Jakarta, Kompas
Ketua Umum Kamar Dagang dan Industri Indonesia Suryo Bambang Sulisto, di Jakarta, Selasa (11/9), mengatakan, penurunan peringkat tersebut jangan dianggap sepele. ”Seharusnya pemerintah prihatin dan berkomitmen untuk melakukan sejumlah pembenahan,” katanya.
Dia mengatakan, pembenahan seharusnya dilakukan dengan fokus pada rencana induk atau MP3EI. Jika rencana induk tersebut bisa direalisasikan, dengan sendirinya daya saing Indonesia terkoreksi menjadi lebih baik. ”Daya saing harus diperhatikan jika pemerintah ingin serius menjaga kepercayaan dunia agar mau berinvestasi ke Indonesia. Peringkat daya saing sangat penting karena akan berdampak pada penilaian investor dalam melihat Indonesia,” paparnya.

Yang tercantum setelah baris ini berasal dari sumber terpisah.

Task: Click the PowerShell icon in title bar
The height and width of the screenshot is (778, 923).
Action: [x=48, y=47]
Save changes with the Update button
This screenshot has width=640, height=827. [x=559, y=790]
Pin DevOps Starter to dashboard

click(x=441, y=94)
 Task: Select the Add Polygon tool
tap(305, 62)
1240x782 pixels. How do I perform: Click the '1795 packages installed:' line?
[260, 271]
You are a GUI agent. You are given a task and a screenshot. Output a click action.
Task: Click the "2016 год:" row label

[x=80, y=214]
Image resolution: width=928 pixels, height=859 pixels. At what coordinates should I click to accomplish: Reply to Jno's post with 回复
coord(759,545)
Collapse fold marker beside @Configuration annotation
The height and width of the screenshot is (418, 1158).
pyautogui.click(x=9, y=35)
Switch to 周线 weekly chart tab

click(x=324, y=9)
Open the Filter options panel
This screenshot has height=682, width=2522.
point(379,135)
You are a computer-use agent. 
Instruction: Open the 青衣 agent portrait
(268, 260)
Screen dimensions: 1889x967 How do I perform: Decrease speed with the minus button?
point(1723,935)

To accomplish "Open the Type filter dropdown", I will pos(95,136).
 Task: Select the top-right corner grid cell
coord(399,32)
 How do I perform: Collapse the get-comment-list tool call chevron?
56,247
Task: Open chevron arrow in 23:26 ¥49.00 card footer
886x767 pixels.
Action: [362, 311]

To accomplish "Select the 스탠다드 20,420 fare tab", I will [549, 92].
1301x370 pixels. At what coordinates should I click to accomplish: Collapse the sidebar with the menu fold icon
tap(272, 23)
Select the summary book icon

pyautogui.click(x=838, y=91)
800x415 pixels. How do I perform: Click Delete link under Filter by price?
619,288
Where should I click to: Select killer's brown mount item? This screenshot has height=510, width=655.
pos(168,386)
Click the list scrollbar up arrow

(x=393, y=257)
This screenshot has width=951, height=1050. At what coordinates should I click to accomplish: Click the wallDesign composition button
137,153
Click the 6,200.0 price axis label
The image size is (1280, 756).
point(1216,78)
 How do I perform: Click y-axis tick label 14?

Secara terpisah, Wakil Menteri Perdagangan Bayu Krisnamurthi mengatakan bahwa pemeringkatan daya saing, yang dilakukan oleh sejumlah lembaga, tidak perlu ditanggapi serius. Hasil pemeringkatan tersebut hanya sebagai tambahan informasi, jadi tidak perlu dipakai sebagai acuan utama.
”Itu hanya tambahan informasi. Sebaiknya kita fokus ke dalam. Jangan juga terlalu percaya pada hasil rating seperti itu. Ingat dulu saat grup Lehman Brothers bangkrut setelah statusnya sedang bagus, yakni AAA. Sama halnya dengan krisis di negara Eropa saat ini, sesuai dengan peringkat, hasil mereka rata-rata bagus,” ucapnya.
Berdasarkan data dari Forum Ekonomi Dunia (WEF), posisi daya saing ekonomi Indonesia turun empat peringkat dari posisi ke-46 tahun lalu jadi posisi ke-50 tahun ini. Posisi itu menyebabkan Indonesia berada di peringkat paling bawah di antara negara-negara sekawasan. Contohnya, Malaysia masih bertengger di posisi ke-25, Brunei di posisi ke-28, China di posisi ke-29, dan Thailand di posisi ke-38.
Negara-negara yang masuk peringkat empat besar daya saing ekonomi terbaik adalah Swiss, Singapura, Finlandia, dan Swedia. Amerika Serikat, yang semula di posisi ke-5, kini bergeser ke posisi ke-7.